La FIFA n’a pas encore tranché, mais les grandes manœuvres sont déjà lancées. Quatre dossiers solides se disputent l’honneur d’accueillir l’édition 2029 du Mondial des Clubs. Un duel stratégique s’annonce, entre ambitions sportives, considérations économiques et démonstrations de force diplomatique.
Espagne–Portugal–Maroc, la carte de la continuité
C’est une candidature dans la lignée de la Coupe du Monde 2030. Le trio ibéro-marocain souhaite utiliser le Mondial des Clubs 2029 comme un galop d’essai avant le grand rendez-vous mondial un an plus tard. Rafael Louzán, président de la Fédération galicienne et influent dans les cercles de la RFEF, s’est montré confiant : « Nous avons les stades, l’expérience, et une relation étroite avec la FIFA ». Le message est clair : cette organisation serait une formalité, un tremplin vers 2030.

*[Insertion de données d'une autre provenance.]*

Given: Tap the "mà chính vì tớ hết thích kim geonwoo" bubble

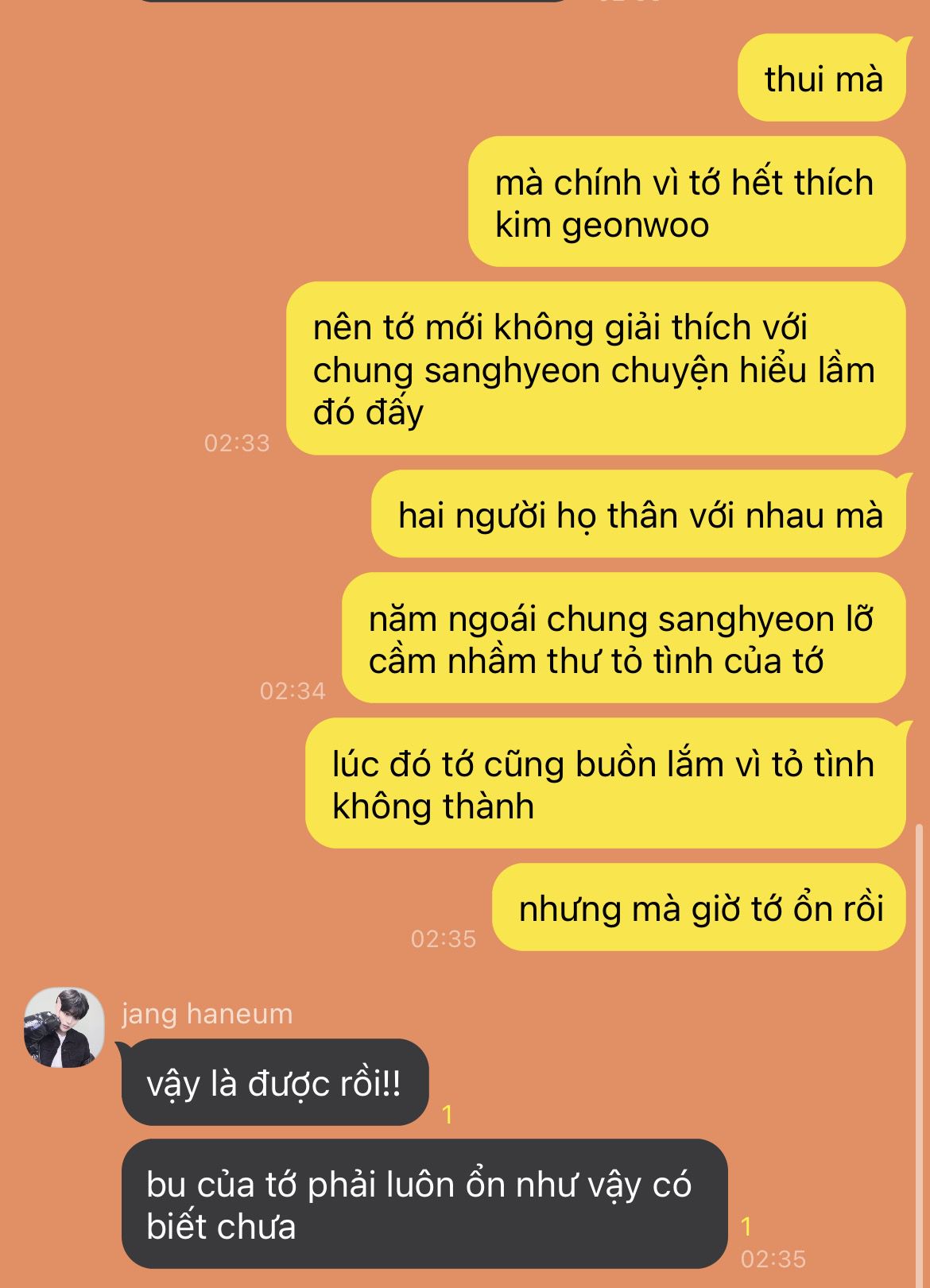Looking at the screenshot, I should tap(687, 202).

Le Brésil, un retour en force
Face à l’alliance hispano-lusophone et maghrébine, le Brésil n’entend pas rester spectateur. La Confédération brésilienne (CBF) a officiellement manifesté son intérêt lors d’une rencontre à Miami avec Gianni Infantino. Forte de son expérience avec la Coupe du Monde féminine 2027 et d’un savoir-faire logistique reconnu, la CBF ambitionne de repositionner le pays comme un acteur central du football mondial. Un pari audacieux, mais soutenu en interne par une forte volonté politique.

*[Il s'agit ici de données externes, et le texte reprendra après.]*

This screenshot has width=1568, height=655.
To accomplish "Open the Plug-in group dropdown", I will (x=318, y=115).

Les États-Unis veulent doubler la mise
Organisateur de la première édition élargie à 32 clubs en 2025, les États-Unis lorgnent déjà sur 2029. Infrastructure de haut niveau, engouement populaire croissant et poids médiatique colossal : le dossier américain repose sur des bases solides. La perspective d’enchaîner deux éditions consécutives est toutefois un sujet de débat au sein de la FIFA, où certains plaident pour une rotation continentale plus équilibrée.
Australie–Nouvelle-Zélande, l’outsider ambitieux
Le binôme océanien se positionne en outsider crédible. Boostées par le succès de la Coupe du Monde féminine 2023, l’Australie et la Nouvelle-Zélande réfléchissent à une candidature conjointe. L’idée : surfer sur l’élan populaire et institutionnel généré par leur récente performance organisationnelle. Si l’éloignement géographique et la question des fuseaux horaires jouent en leur défaveur, le sérieux du projet pourrait faire la différence.
Vers une décision stratégique
La FIFA n’a pas encore lancé officiellement la phase d’appel à candidatures, mais en coulisses, les discussions vont bon train. L’enjeu est de taille : avec un tournoi réunissant potentiellement 32, voire 48 clubs, la dimension économique dépasse largement le cadre purement sportif.
Plus qu’une simple compétition, le Mondial des Clubs 2029 sera une vitrine planétaire. Et à ce jeu-là, chaque détail compte. Qui raflera la mise ? Verdict dans les prochains mois.